* Start Available data *

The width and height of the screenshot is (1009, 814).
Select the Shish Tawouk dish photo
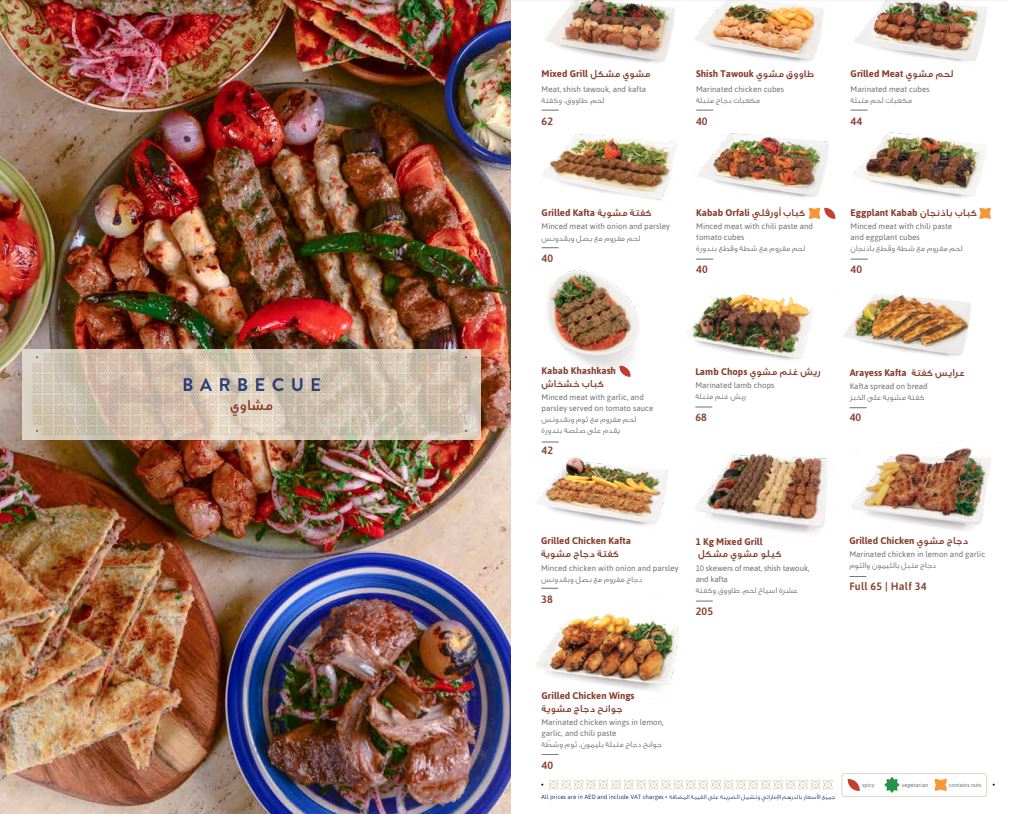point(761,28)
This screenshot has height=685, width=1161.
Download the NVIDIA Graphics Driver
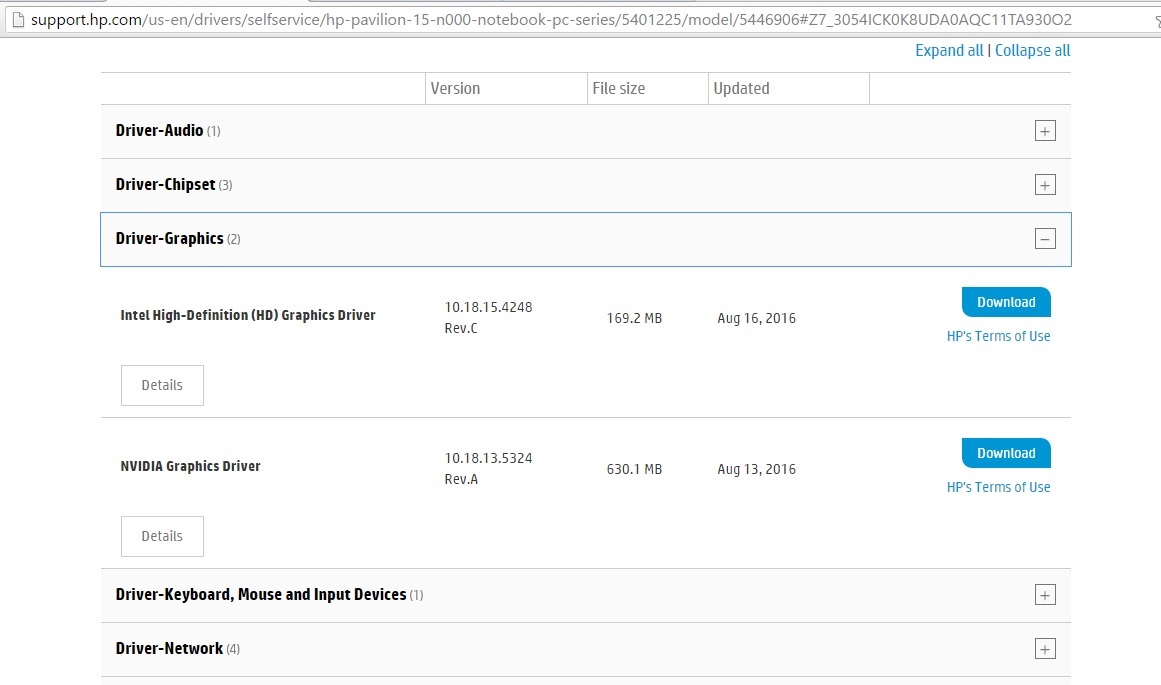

* End Available data *

Aim: State how many lines in the rows above contain the string "screenshot", matching case exactly. Reply with the number alone.

Written answer: 2